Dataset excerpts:
▼▼▼

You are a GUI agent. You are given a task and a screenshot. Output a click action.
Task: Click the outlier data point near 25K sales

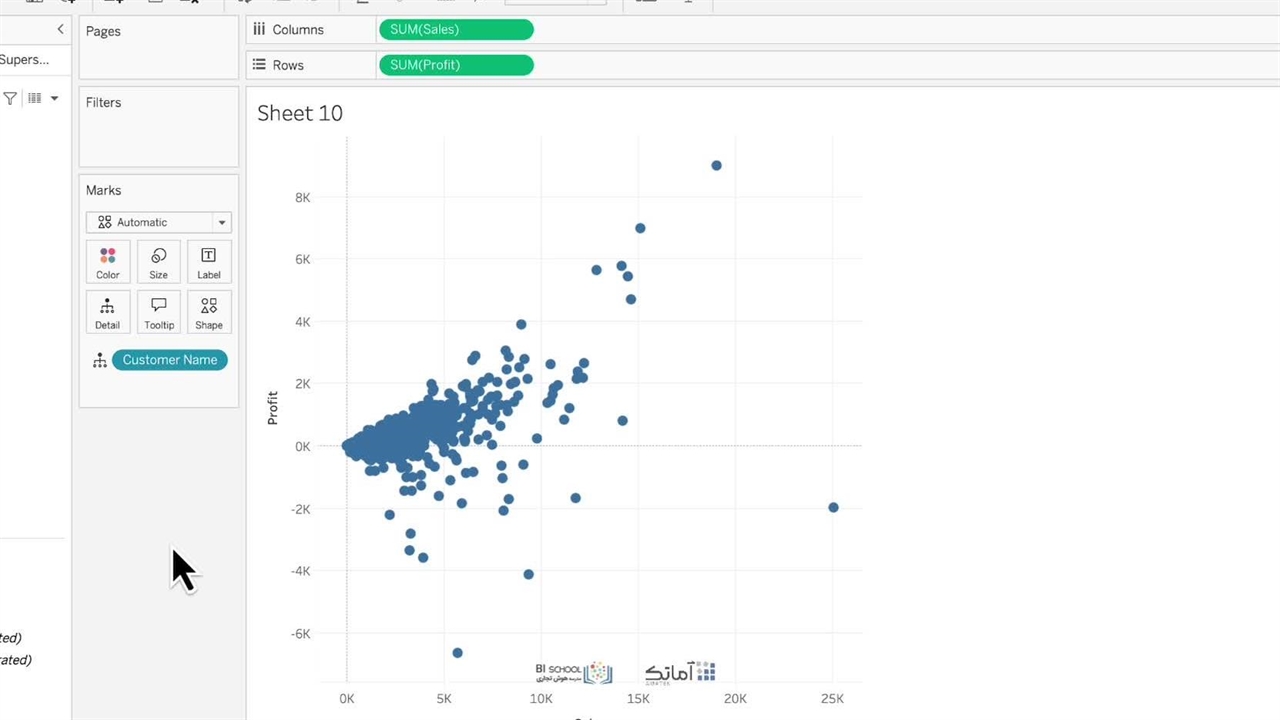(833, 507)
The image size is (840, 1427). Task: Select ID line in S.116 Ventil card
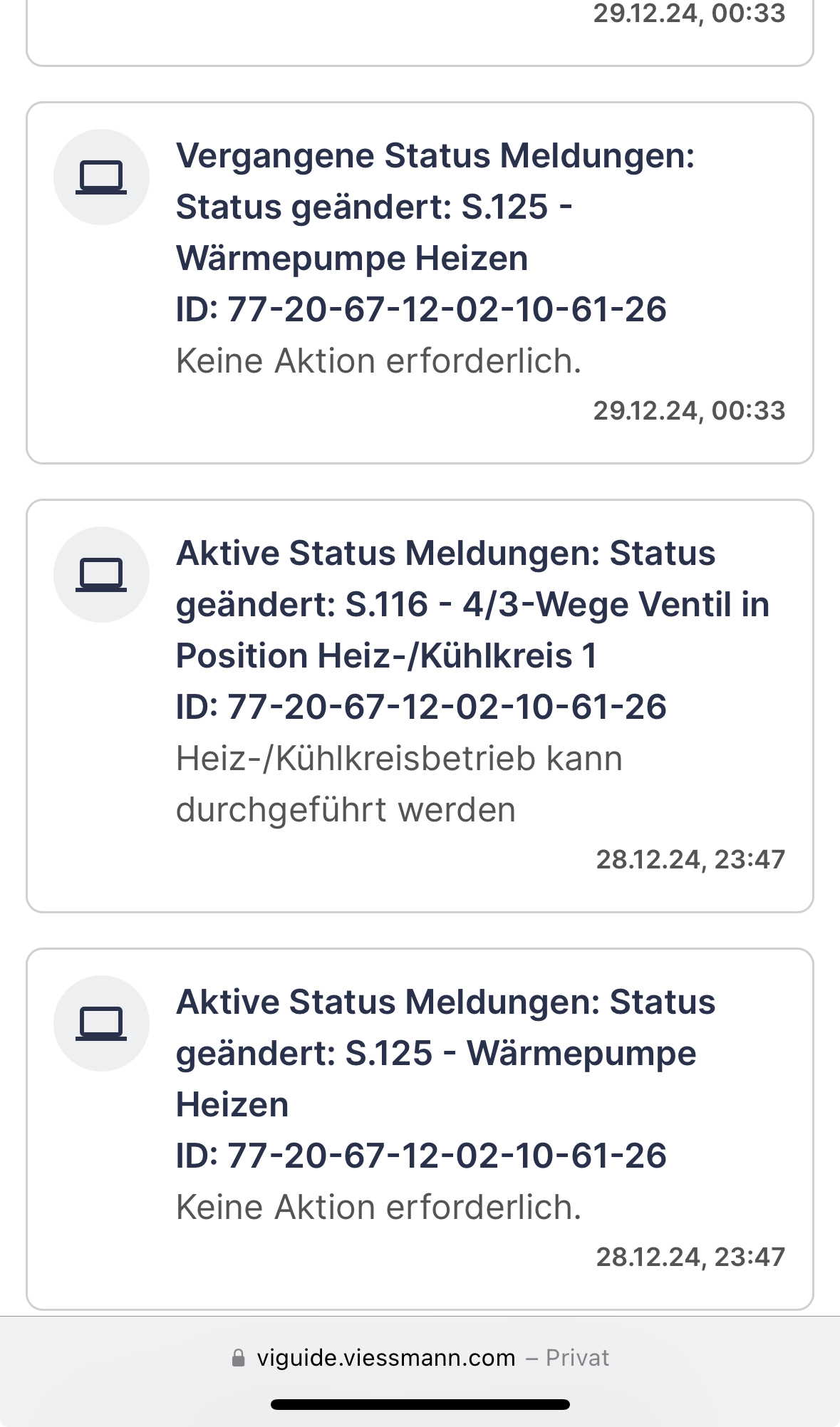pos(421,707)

▲▲▲

INSTRUCTIONS TO FOLLOW: Without the pictures, reproduce every record exactly as it appears above.

SOLUTION TO THE EXERCISE:
You are a GUI agent. You are given a task and a screenshot. Output a click action.
Task: Click the outlier data point near 25K sales

(833, 507)
The image size is (840, 1427). Task: Select ID line in S.116 Ventil card
pos(421,707)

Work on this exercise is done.